In the second quarter of 2018, order bookings in the German machine tool industry increased by two per cent compared to the preceding year’s equivalent period.
Submission Date : 2018-08-23
Frankfurt am Main, 14 August 2018. – In the second quarter of 2018, order bookings in the German machine tool industry increased by two per cent compared to the preceding year’s equivalent period. Domestic orders were up by 29 per cent, while export orders fell by nine per cent. In the first half of this year, order bookings rose by twelve per cent. Domestic orders were up by 34 per cent, exports by three per cent.

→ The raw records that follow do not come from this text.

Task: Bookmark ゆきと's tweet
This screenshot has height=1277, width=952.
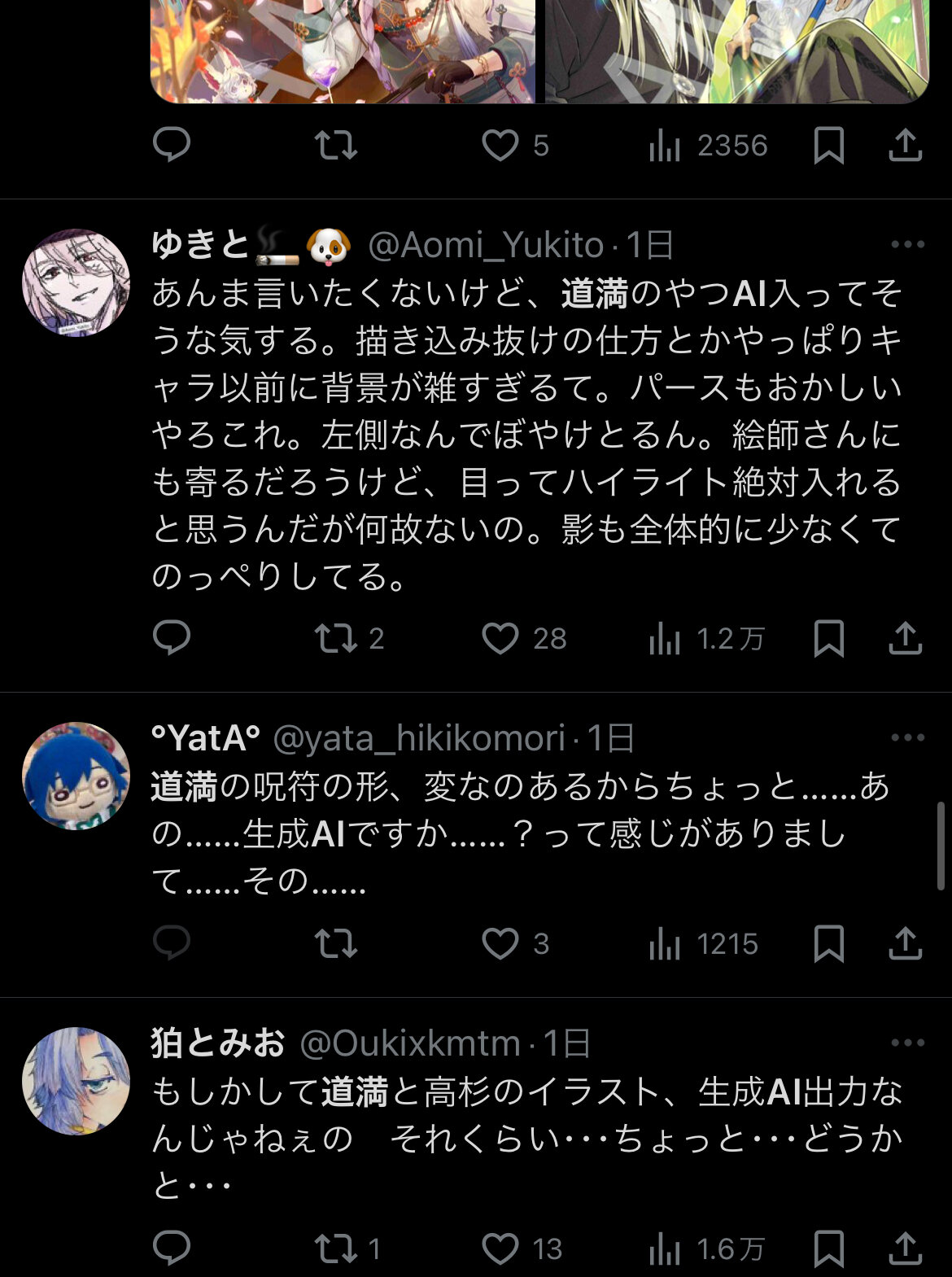Action: pos(828,638)
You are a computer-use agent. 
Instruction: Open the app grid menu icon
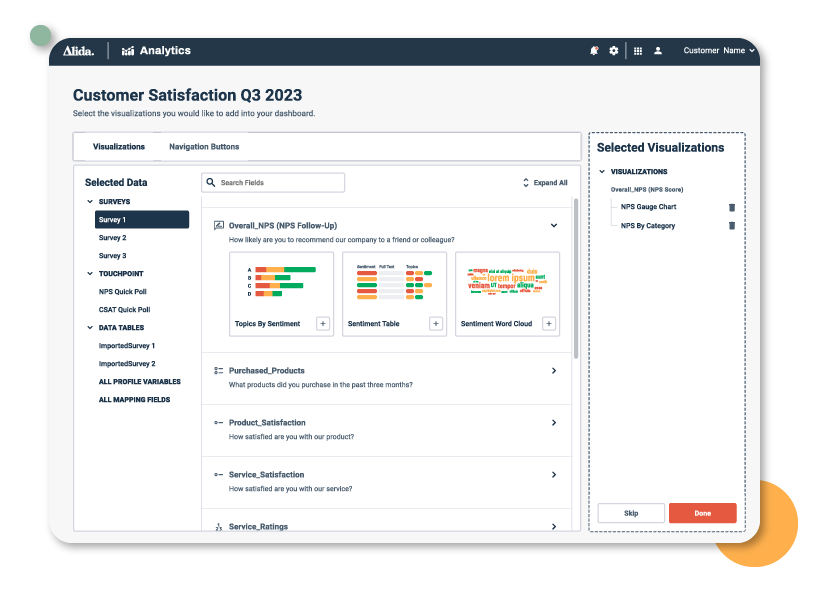(x=637, y=50)
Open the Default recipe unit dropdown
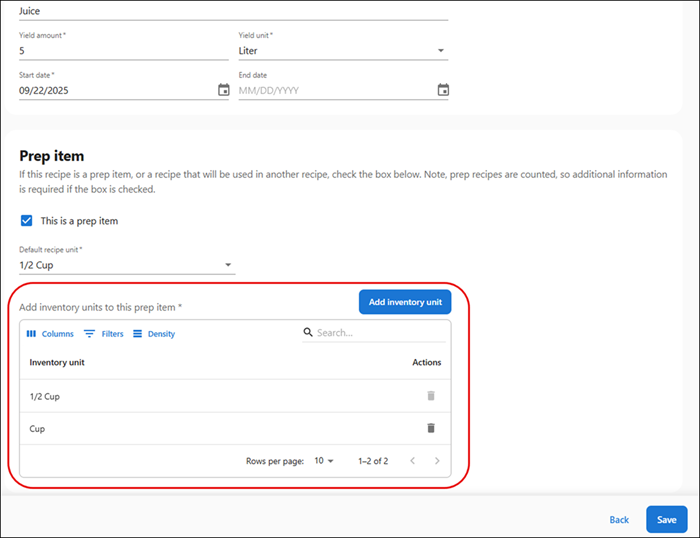Viewport: 700px width, 538px height. [127, 265]
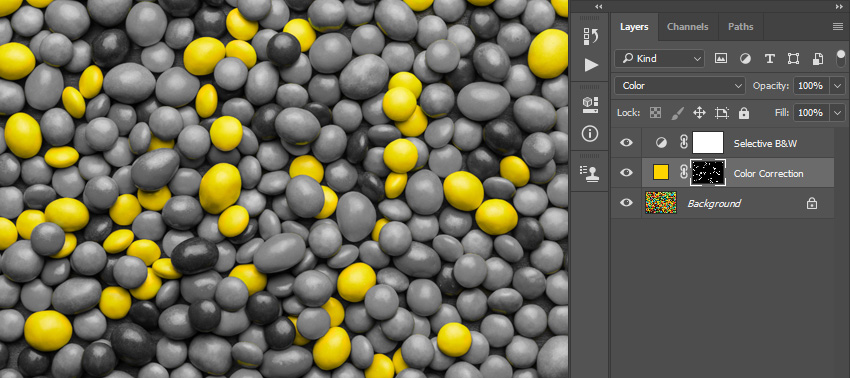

“Orders from Germany and abroad are at present widely divergent,” explains Dr. Wilfried Schäfer, Executive Director of the VDW (German Machine Tool Builders’ Association) in Frankfurt am Main. “Following a lengthy period of hesitation, the domestic market is now finally seeing significant capital investment, both in modernisation and in capacity upsizing. The Euro nations likewise showed a just-under-double-figure increase. They offer a solid foundation for progressing the sector’s business. In addition, investment is losing its some of its dynamism, particularly in Asia, because demand in the huge Chinese market is perceptibly cooling down, a trend deliberately fostered by the politicians. There were lower order bookings from India and South Korea, too,” added Dr. Schäfer.
Orders for metal-cutting and forming technology developed equally well in the year’s first half, and exhibited the same pattern for orders from Germany and abroad as for the sector as a whole.
Employment levels reached a new record at almost 73,700 staff in May of this year. The figure had not been higher than this since the early 90s of the last century, directly following German reunification, and in the subsequent years up to 1993.
Capacities were being very effectively utilised in July of this year, at 93.2 per cent. “In fact, capacities are coming up against their limits,” says Dr. Schäfer. According to an Ifo business survey, more than half of the machine tool manufacturers interviewed in mid-year reported material scarcity, and almost 40 per cent complained of labour shortages. “This is attributable to bottlenecks in the entire component supply chain. Important parts are sold out. And commissioning work, particularly abroad, is suffering from staffing bottlenecks,” explains Dr. Schäfer.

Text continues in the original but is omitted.